Control your DAW with your feet!
Create Digital Music has an excellent tutorial on creating a foot pedal from a QWERTY keyboard for use with Ableton Live so you can record hands-free. Check it out at Create Digital Music. If I knew of something like this for Logic and Reason, I’d be building it right now!
I’d like to see an implementation that accounts for the small key size; maybe some kind of modification that makes the pushable area larger. If you’re an Ableton user, head on over and take a look. I think it’ll be worth your time.
Update: Michael Una, the author of the tutorial, left this useful comment:
Hi Joel. With a little bit of ingenuity, you can apply this DIY footcontroller to any DAW.
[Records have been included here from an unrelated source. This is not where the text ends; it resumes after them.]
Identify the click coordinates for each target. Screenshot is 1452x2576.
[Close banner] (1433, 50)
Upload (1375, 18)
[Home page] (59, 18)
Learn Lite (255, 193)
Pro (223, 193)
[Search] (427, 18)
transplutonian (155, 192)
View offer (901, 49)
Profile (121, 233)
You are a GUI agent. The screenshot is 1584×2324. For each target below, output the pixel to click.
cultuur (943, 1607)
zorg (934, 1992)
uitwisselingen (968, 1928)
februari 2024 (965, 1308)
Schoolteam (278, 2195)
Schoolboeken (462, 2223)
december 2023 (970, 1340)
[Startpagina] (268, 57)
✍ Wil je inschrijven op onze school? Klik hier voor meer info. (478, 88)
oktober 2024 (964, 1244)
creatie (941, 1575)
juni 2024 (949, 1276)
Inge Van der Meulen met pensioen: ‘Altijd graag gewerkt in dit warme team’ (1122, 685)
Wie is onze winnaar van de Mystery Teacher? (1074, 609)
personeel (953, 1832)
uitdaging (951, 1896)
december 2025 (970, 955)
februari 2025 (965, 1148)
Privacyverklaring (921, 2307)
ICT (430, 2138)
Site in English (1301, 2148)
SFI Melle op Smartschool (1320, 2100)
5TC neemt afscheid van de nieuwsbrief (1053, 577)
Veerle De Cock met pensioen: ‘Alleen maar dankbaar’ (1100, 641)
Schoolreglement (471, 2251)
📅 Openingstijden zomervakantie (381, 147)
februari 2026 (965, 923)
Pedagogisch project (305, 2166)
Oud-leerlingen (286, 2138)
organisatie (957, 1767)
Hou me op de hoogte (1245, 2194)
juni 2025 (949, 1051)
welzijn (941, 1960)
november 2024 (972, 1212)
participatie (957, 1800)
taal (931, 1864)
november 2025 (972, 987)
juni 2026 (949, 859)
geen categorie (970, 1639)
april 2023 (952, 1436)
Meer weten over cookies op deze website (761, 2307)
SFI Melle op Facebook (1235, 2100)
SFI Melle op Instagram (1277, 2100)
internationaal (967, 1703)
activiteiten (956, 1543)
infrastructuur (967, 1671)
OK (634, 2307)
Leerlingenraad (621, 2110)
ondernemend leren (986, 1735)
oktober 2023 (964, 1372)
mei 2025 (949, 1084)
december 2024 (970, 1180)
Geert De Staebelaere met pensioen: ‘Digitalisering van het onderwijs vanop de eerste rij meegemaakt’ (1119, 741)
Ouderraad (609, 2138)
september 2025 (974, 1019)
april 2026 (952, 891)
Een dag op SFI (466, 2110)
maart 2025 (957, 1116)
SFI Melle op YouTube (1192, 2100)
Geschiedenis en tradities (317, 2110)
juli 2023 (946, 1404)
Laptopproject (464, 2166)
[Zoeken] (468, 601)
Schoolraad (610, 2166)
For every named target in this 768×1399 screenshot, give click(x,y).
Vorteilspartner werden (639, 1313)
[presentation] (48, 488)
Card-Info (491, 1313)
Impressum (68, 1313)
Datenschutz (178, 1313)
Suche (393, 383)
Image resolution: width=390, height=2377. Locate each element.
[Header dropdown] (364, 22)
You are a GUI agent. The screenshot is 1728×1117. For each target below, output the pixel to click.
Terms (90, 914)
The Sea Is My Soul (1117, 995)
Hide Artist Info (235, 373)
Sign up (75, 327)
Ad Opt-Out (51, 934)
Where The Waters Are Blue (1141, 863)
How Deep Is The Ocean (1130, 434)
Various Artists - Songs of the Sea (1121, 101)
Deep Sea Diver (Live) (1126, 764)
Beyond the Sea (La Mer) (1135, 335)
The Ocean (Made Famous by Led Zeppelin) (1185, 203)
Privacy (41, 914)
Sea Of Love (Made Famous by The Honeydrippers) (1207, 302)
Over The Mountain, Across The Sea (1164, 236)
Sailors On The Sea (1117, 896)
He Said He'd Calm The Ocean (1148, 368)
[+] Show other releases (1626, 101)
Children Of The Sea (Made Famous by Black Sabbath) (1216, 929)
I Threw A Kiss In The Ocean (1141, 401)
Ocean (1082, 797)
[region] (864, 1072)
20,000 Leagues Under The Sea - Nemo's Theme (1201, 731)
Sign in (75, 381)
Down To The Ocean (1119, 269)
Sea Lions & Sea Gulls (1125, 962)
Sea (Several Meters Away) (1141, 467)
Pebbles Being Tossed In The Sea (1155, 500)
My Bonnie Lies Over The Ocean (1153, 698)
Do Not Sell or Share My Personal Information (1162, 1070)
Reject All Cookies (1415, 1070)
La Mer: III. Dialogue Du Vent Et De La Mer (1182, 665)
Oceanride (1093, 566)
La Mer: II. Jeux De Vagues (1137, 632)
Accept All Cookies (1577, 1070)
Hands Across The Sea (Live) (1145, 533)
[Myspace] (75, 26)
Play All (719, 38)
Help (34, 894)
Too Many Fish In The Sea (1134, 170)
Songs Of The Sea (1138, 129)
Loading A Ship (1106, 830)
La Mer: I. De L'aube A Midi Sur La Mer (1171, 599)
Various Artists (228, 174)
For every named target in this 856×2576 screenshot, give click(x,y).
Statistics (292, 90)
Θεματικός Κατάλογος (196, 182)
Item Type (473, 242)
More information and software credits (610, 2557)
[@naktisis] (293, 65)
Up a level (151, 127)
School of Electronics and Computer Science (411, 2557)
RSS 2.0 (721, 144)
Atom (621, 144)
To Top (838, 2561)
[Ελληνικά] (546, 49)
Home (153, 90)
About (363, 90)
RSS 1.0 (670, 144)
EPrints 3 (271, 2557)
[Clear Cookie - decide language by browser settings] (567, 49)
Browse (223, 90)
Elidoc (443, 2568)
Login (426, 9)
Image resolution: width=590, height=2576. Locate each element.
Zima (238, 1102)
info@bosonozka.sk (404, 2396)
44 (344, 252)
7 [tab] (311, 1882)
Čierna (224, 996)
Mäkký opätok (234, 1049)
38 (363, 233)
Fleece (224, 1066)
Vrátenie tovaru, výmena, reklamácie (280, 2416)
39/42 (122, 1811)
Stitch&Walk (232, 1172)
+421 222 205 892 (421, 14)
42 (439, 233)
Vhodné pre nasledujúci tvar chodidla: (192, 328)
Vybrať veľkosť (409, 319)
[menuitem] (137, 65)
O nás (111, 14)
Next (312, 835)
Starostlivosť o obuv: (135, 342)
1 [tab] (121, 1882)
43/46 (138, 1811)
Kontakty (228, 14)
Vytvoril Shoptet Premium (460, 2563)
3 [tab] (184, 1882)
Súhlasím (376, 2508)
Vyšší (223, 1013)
The trick is all in the key scripting programs I mention in the article- you can very easily script any combination of keystrokes and mouse actions to be triggered by the push of a single key.
So, with a little fiddling, you could assign each of the buttons on the footcontroller to a different function, such as play, record, mute, solo, etc.
Also, it’s a bit hard to see in the pictures, but I did hot glue some larger bits of plastic to the keys to increase the surface area of each button. I used a transparent plastic so I could still read which key was which, but you could really glue anything on there.

September 1st, 2007 at 10:25 am
Hi Joel. With a little bit of ingenuity, you can apply this DIY footcontroller to any DAW.
The trick is all in the key scripting programs I mention in the article- you can very easily script any combination of keystrokes and mouse actions to be triggered by the push of a single key.
So, with a little fiddling, you could assign each of the buttons on the footcontroller to a different function, such as play, record, mute, solo, etc.
Also, it’s a bit hard to see in the pictures, but I did hot glue some larger bits of plastic to the keys to increase the surface area of each button. I used a transparent plastic so I could still read which key was which, but you could really glue anything on there.
September 1st, 2007 at 6:42 pm
Thanks for the handy tips, Michael! I’ll put your comment in the main text of the post for readers.